What is asked: In the data below, rewrite the lines from the one containing "Given: Click the 2027预测净利润 header" up to and including the one containing "Action: tap(318, 270)" as a numbered list. Skip any blank lines and leave out the pictures.

Input records:
╭──

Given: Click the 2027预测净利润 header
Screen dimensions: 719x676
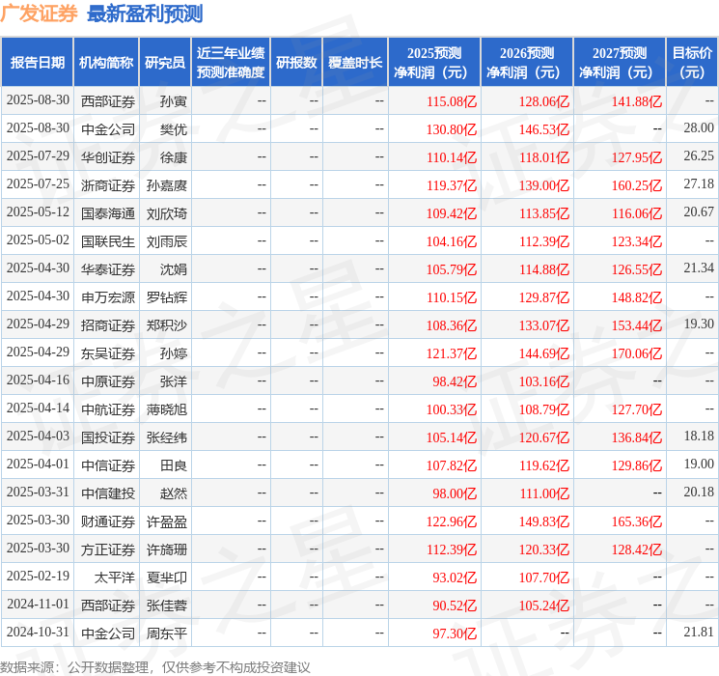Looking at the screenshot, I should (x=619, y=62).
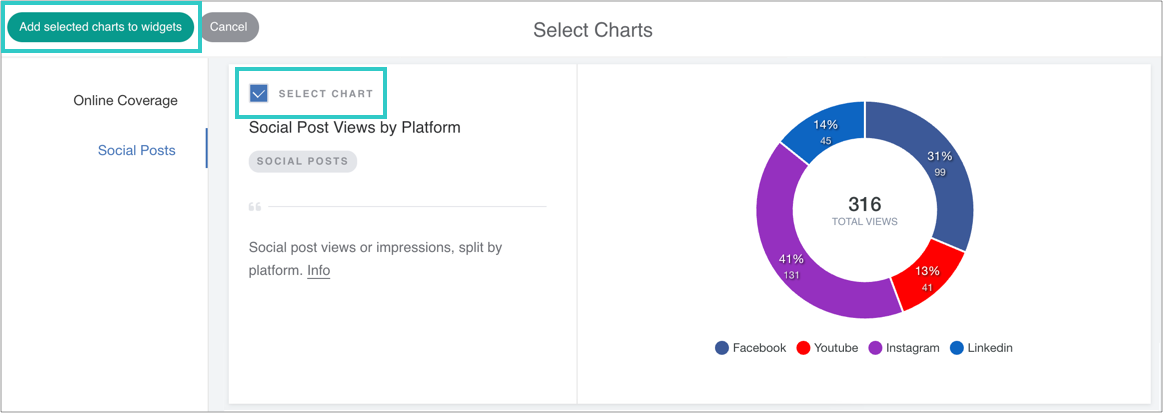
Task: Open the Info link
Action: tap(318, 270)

╰──
╭──

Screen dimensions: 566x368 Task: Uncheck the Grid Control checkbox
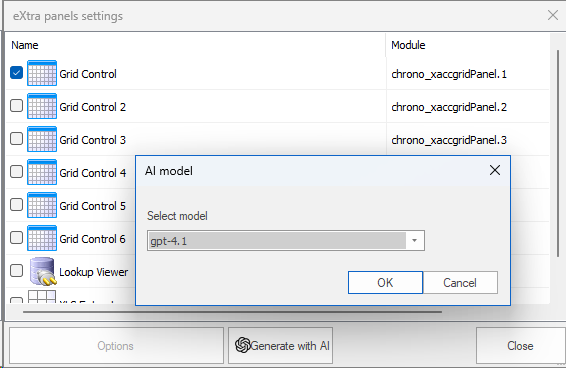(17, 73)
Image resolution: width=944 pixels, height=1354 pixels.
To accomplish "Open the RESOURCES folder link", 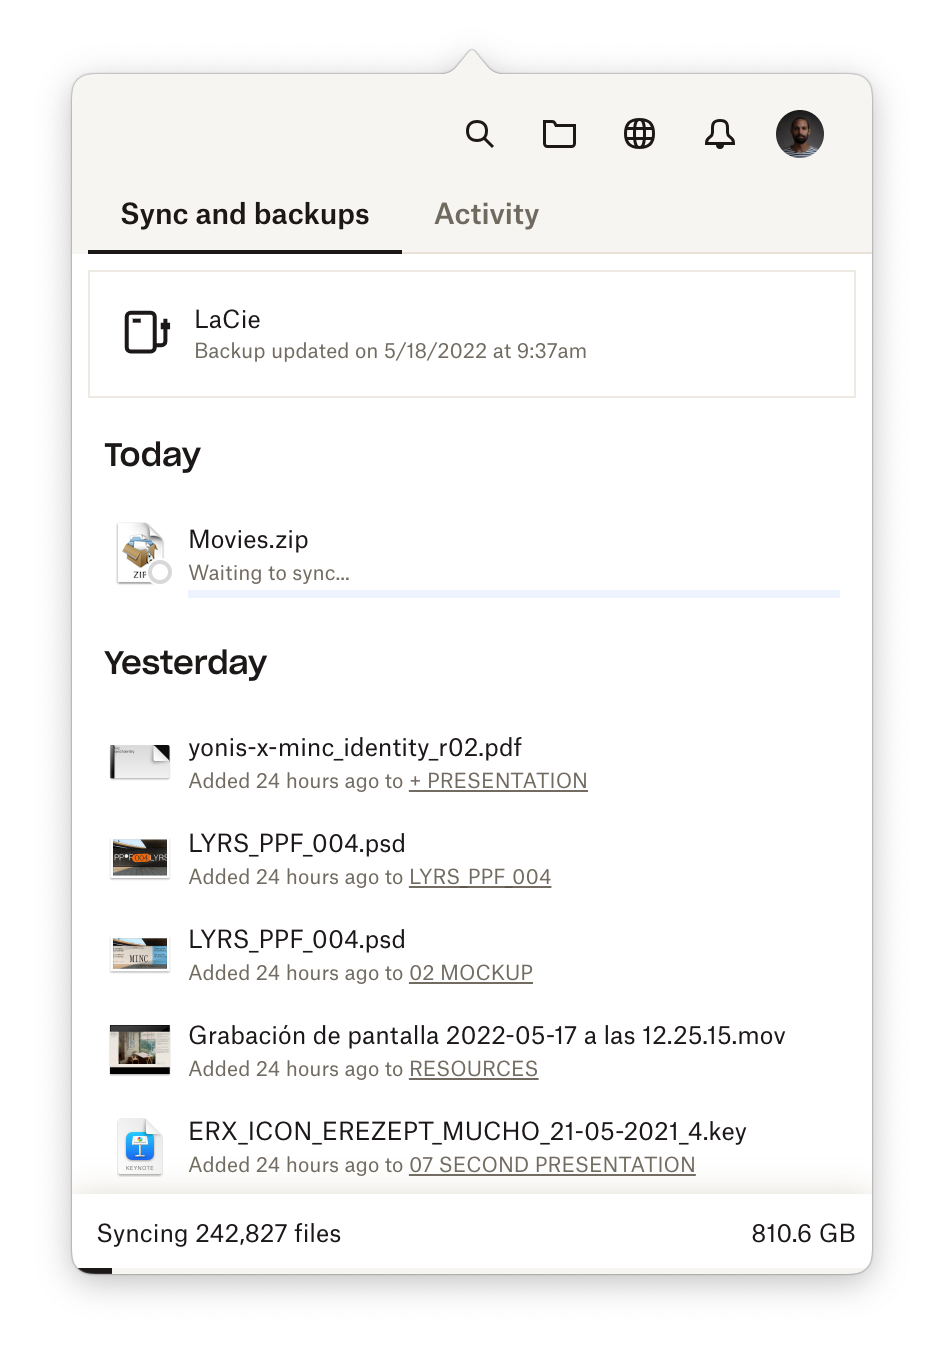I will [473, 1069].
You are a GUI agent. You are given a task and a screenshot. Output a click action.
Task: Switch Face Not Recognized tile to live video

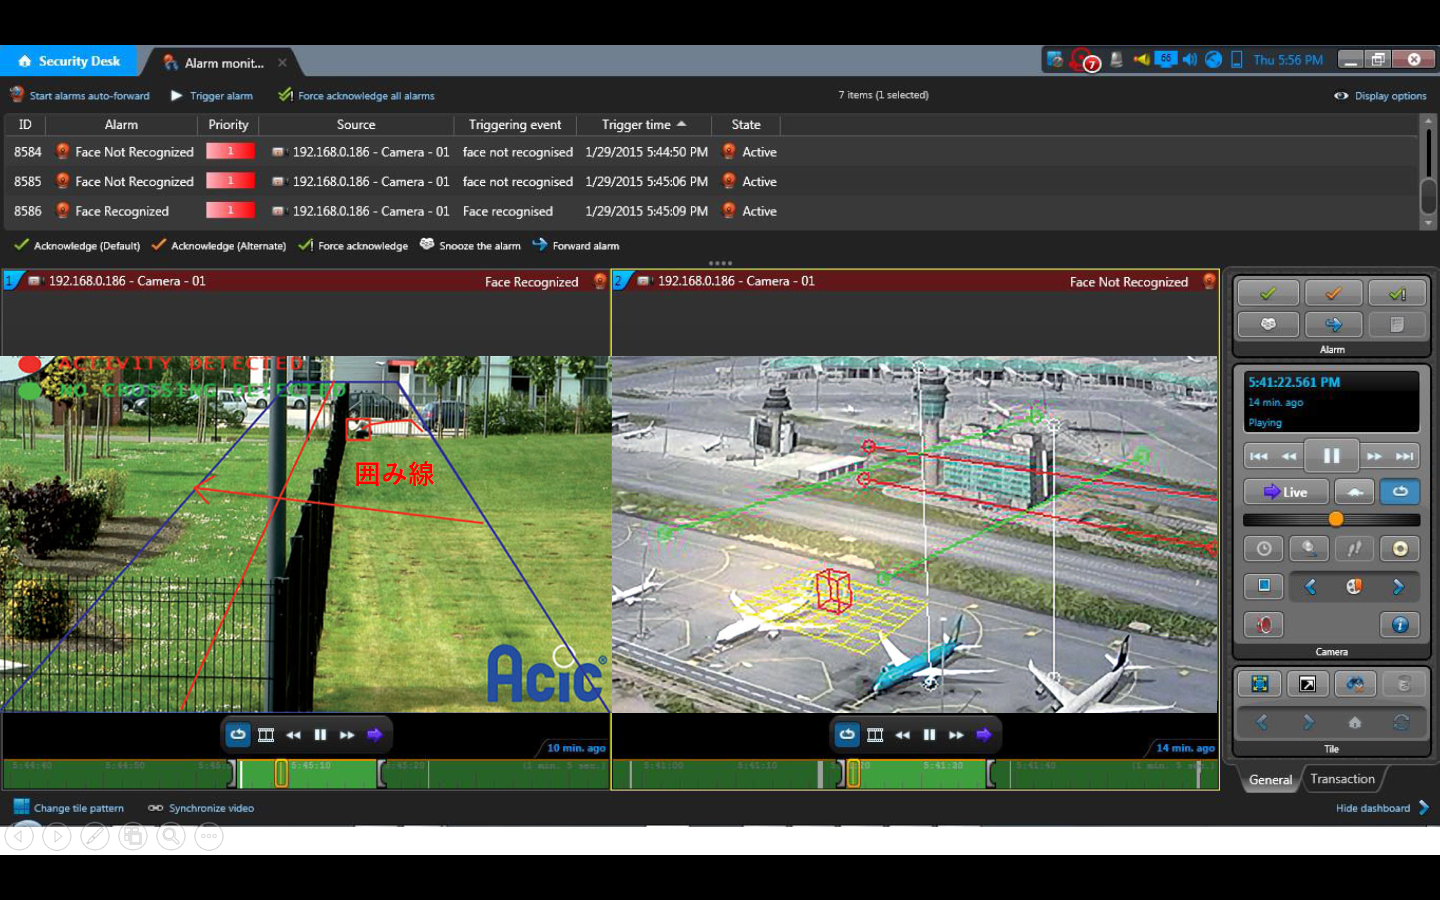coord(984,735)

╰──
╭──

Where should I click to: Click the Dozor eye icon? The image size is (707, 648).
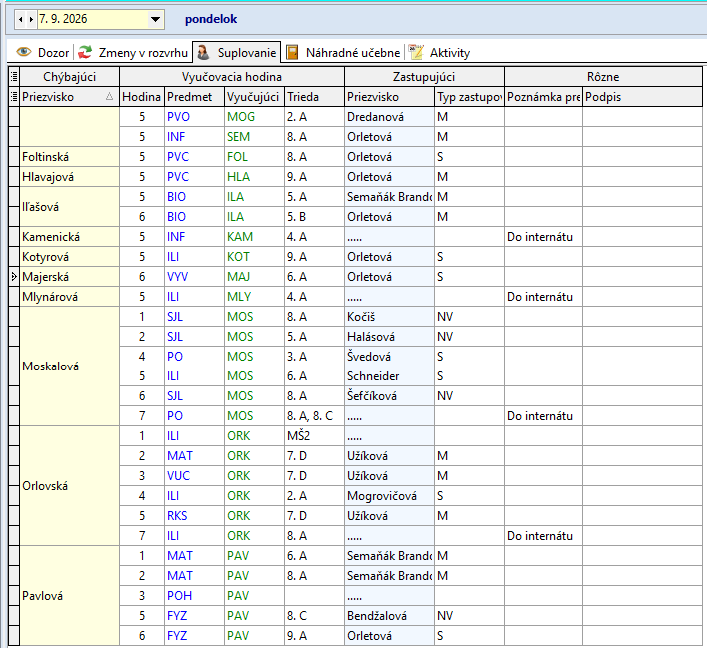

╰──

Expected output:
1. Given: Click the 2027预测净利润 header
2. Screen dimensions: 719x676
3. Looking at the screenshot, I should (x=619, y=62).
4. Task: Open the Info link
5. Action: tap(318, 270)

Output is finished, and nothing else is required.